→ **Problem to solve**: Which lines of the listing hold the string "will"? Copy those lines.
--- Records supplied ---
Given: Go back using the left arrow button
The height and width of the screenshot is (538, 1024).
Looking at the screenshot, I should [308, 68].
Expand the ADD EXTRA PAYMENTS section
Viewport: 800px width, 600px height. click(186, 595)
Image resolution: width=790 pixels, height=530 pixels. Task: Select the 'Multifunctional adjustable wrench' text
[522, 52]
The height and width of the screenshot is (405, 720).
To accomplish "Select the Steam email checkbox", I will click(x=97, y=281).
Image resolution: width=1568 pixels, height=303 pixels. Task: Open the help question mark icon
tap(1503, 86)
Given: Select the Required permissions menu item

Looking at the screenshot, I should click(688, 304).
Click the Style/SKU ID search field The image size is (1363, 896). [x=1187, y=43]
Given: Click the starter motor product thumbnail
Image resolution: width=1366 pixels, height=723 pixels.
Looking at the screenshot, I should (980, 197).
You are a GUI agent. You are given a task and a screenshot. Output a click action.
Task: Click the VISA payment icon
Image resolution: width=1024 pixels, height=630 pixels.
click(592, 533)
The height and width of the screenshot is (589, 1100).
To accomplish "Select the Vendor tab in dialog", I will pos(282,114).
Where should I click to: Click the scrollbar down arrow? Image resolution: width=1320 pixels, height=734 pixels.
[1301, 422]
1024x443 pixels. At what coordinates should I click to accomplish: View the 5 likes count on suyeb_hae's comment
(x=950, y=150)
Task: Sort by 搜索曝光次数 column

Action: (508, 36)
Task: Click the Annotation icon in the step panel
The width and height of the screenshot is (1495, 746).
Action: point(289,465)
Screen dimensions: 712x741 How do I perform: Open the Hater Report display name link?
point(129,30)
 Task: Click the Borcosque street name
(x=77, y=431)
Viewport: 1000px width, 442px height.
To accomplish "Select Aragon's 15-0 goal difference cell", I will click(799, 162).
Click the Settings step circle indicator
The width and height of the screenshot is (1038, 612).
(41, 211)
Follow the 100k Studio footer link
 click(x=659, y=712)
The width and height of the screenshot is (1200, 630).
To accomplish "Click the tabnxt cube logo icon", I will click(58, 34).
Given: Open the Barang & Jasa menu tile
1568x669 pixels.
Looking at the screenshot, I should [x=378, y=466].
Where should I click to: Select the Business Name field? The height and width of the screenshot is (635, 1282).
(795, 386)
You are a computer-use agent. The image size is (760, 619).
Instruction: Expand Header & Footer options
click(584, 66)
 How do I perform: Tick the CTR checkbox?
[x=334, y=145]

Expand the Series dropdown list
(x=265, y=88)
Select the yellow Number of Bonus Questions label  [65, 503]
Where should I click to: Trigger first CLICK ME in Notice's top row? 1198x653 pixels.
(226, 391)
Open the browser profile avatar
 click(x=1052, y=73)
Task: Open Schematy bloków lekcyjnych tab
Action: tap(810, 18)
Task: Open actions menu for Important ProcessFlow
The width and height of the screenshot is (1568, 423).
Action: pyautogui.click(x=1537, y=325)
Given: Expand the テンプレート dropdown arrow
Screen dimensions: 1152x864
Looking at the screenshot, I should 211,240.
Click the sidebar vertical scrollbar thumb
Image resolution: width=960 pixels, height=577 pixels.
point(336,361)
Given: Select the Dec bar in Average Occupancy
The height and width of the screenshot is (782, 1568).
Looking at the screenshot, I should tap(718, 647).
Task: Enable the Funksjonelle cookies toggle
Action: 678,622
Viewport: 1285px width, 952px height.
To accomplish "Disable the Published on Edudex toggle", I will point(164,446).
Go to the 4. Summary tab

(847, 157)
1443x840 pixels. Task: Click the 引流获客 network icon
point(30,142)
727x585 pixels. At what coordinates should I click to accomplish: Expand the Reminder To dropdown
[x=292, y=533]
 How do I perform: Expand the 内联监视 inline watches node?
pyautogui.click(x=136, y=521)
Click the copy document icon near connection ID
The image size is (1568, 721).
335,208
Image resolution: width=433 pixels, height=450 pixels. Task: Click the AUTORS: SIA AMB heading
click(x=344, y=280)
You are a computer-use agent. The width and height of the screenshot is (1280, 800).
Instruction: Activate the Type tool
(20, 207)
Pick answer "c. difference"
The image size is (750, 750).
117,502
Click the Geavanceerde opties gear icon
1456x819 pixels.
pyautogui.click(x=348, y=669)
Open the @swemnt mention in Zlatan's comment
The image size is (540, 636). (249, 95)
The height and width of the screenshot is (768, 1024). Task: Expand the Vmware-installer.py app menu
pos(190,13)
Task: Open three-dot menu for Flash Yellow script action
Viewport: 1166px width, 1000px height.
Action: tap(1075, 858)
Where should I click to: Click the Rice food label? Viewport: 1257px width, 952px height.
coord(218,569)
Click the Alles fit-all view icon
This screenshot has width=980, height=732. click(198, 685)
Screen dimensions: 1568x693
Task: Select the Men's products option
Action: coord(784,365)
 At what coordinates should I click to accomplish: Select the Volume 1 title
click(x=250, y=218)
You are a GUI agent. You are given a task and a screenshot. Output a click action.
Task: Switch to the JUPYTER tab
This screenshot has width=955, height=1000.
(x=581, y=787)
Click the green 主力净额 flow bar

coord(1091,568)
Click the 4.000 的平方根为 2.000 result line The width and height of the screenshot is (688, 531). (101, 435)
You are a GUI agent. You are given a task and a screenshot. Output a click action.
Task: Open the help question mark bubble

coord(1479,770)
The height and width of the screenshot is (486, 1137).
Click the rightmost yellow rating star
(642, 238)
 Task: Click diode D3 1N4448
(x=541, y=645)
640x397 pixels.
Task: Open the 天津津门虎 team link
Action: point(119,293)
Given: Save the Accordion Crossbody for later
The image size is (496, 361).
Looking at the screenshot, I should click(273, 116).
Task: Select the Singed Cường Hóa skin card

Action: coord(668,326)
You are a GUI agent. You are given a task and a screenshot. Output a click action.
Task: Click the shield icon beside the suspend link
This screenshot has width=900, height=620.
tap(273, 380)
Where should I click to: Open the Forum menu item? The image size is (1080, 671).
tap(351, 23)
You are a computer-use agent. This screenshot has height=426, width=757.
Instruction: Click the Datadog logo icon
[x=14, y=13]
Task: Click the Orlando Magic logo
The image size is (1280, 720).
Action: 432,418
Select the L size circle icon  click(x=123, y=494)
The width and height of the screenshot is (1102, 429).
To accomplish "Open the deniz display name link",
---
→ **Solved problem**:
To accomplish "Select the Steam email checkbox", I will click(x=97, y=281).
To accomplish "Select the Vendor tab in dialog", I will pos(282,114).
To accomplish "Select Aragon's 15-0 goal difference cell", I will click(799, 162).
To accomplish "Click the tabnxt cube logo icon", I will click(58, 34).
To accomplish "Disable the Published on Edudex toggle", I will point(164,446).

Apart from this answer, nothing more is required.